> Goal of the exercise
Please reproduce all of the entries below line for line, with every character unchanged.

## begin

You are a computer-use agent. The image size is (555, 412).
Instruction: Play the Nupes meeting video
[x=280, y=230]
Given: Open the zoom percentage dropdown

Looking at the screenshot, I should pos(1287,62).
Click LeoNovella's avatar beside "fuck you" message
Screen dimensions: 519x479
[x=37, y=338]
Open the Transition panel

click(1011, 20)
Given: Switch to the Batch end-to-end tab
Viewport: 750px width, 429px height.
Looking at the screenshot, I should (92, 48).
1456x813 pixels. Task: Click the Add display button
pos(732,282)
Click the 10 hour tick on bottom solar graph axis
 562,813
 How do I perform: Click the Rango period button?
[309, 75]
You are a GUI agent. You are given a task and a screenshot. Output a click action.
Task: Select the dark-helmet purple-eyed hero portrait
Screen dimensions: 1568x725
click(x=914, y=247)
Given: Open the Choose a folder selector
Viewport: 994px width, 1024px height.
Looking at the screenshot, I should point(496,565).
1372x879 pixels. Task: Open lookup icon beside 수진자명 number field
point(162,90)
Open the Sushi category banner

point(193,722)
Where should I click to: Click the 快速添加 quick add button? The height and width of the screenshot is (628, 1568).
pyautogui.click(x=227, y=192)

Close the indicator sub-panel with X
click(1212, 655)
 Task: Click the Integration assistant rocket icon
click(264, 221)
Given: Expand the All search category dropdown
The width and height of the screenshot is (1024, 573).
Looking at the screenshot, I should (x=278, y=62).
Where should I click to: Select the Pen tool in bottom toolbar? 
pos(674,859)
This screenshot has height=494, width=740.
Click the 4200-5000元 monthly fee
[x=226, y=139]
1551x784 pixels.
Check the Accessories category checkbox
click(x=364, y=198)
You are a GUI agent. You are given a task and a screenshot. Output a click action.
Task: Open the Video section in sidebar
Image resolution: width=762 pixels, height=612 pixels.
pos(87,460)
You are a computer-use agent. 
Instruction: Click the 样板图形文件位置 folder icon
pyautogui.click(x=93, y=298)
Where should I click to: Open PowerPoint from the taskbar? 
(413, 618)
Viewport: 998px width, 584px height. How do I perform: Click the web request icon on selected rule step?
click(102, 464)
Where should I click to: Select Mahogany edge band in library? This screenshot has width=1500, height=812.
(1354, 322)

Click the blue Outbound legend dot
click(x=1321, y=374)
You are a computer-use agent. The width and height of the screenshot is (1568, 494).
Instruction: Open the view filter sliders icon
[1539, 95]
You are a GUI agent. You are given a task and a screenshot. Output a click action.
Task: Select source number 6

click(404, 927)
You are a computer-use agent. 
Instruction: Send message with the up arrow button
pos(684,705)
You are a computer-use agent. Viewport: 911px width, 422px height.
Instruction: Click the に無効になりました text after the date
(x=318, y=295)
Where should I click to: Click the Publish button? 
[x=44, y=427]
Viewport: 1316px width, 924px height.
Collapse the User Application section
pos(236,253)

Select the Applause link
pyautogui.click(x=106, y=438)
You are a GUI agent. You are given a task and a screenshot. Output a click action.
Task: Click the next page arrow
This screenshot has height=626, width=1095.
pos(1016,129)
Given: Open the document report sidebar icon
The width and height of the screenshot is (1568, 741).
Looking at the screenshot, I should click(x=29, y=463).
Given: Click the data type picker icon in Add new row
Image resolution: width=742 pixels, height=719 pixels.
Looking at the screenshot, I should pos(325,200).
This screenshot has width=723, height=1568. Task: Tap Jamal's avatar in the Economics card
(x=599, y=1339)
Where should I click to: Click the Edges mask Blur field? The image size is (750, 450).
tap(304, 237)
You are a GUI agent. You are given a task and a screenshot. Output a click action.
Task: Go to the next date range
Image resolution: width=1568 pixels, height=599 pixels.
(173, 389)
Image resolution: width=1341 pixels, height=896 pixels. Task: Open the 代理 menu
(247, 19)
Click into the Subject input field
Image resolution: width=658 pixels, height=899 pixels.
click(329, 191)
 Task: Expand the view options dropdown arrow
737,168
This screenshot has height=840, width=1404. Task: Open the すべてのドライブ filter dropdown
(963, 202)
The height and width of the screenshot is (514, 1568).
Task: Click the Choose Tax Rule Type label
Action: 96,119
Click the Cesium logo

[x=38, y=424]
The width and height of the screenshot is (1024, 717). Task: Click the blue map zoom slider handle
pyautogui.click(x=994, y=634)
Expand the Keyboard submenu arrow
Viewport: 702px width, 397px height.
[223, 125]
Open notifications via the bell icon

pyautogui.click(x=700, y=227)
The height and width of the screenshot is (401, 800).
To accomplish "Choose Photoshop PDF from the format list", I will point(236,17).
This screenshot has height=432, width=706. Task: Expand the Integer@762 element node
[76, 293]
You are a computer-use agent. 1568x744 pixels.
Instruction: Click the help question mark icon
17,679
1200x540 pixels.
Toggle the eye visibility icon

## end

> Task result
You are a computer-use agent. The image size is (555, 412).
Instruction: Play the Nupes meeting video
[x=280, y=230]
Given: Open the zoom percentage dropdown

Looking at the screenshot, I should pos(1287,62).
Click LeoNovella's avatar beside "fuck you" message
Screen dimensions: 519x479
[x=37, y=338]
Open the Transition panel

click(1011, 20)
Given: Switch to the Batch end-to-end tab
Viewport: 750px width, 429px height.
Looking at the screenshot, I should (92, 48).
1456x813 pixels. Task: Click the Add display button
pos(732,282)
Click the 10 hour tick on bottom solar graph axis
 562,813
 How do I perform: Click the Rango period button?
[309, 75]
You are a GUI agent. You are given a task and a screenshot. Output a click action.
Task: Select the dark-helmet purple-eyed hero portrait
Screen dimensions: 1568x725
click(x=914, y=247)
Given: Open the Choose a folder selector
Viewport: 994px width, 1024px height.
Looking at the screenshot, I should point(496,565).
1372x879 pixels. Task: Open lookup icon beside 수진자명 number field
point(162,90)
Open the Sushi category banner

point(193,722)
Where should I click to: Click the 快速添加 quick add button? The height and width of the screenshot is (628, 1568).
pyautogui.click(x=227, y=192)

Close the indicator sub-panel with X
click(1212, 655)
 Task: Click the Integration assistant rocket icon
click(264, 221)
Given: Expand the All search category dropdown
The width and height of the screenshot is (1024, 573).
Looking at the screenshot, I should (x=278, y=62).
Where should I click to: Select the Pen tool in bottom toolbar? 
pos(674,859)
This screenshot has height=494, width=740.
Click the 4200-5000元 monthly fee
[x=226, y=139]
1551x784 pixels.
Check the Accessories category checkbox
click(x=364, y=198)
You are a GUI agent. You are given a task and a screenshot. Output a click action.
Task: Open the Video section in sidebar
Image resolution: width=762 pixels, height=612 pixels.
pos(87,460)
You are a computer-use agent. 
Instruction: Click the 样板图形文件位置 folder icon
pyautogui.click(x=93, y=298)
Where should I click to: Open PowerPoint from the taskbar? 
(413, 618)
Viewport: 998px width, 584px height. How do I perform: Click the web request icon on selected rule step?
click(102, 464)
Where should I click to: Select Mahogany edge band in library? This screenshot has width=1500, height=812.
(1354, 322)

Click the blue Outbound legend dot
click(x=1321, y=374)
You are a computer-use agent. The width and height of the screenshot is (1568, 494).
Instruction: Open the view filter sliders icon
[1539, 95]
You are a GUI agent. You are given a task and a screenshot. Output a click action.
Task: Select source number 6

click(404, 927)
You are a computer-use agent. 
Instruction: Send message with the up arrow button
pos(684,705)
You are a computer-use agent. Viewport: 911px width, 422px height.
Instruction: Click the に無効になりました text after the date
(x=318, y=295)
Where should I click to: Click the Publish button? 
[x=44, y=427]
Viewport: 1316px width, 924px height.
Collapse the User Application section
pos(236,253)

Select the Applause link
pyautogui.click(x=106, y=438)
You are a GUI agent. You are given a task and a screenshot. Output a click action.
Task: Click the next page arrow
This screenshot has height=626, width=1095.
pos(1016,129)
Given: Open the document report sidebar icon
The width and height of the screenshot is (1568, 741).
Looking at the screenshot, I should click(x=29, y=463).
Given: Click the data type picker icon in Add new row
Image resolution: width=742 pixels, height=719 pixels.
Looking at the screenshot, I should pos(325,200).
This screenshot has width=723, height=1568. Task: Tap Jamal's avatar in the Economics card
(x=599, y=1339)
Where should I click to: Click the Edges mask Blur field? The image size is (750, 450).
tap(304, 237)
You are a GUI agent. You are given a task and a screenshot. Output a click action.
Task: Go to the next date range
Image resolution: width=1568 pixels, height=599 pixels.
(173, 389)
Image resolution: width=1341 pixels, height=896 pixels. Task: Open the 代理 menu
(247, 19)
Click into the Subject input field
Image resolution: width=658 pixels, height=899 pixels.
click(329, 191)
 Task: Expand the view options dropdown arrow
737,168
This screenshot has height=840, width=1404. Task: Open the すべてのドライブ filter dropdown
(963, 202)
The height and width of the screenshot is (514, 1568).
Task: Click the Choose Tax Rule Type label
Action: 96,119
Click the Cesium logo

[x=38, y=424]
The width and height of the screenshot is (1024, 717). Task: Click the blue map zoom slider handle
pyautogui.click(x=994, y=634)
Expand the Keyboard submenu arrow
Viewport: 702px width, 397px height.
[223, 125]
Open notifications via the bell icon

pyautogui.click(x=700, y=227)
The height and width of the screenshot is (401, 800).
To accomplish "Choose Photoshop PDF from the format list", I will point(236,17).
This screenshot has height=432, width=706. Task: Expand the Integer@762 element node
[76, 293]
You are a computer-use agent. 1568x744 pixels.
Instruction: Click the help question mark icon
17,679
1200x540 pixels.
Toggle the eye visibility icon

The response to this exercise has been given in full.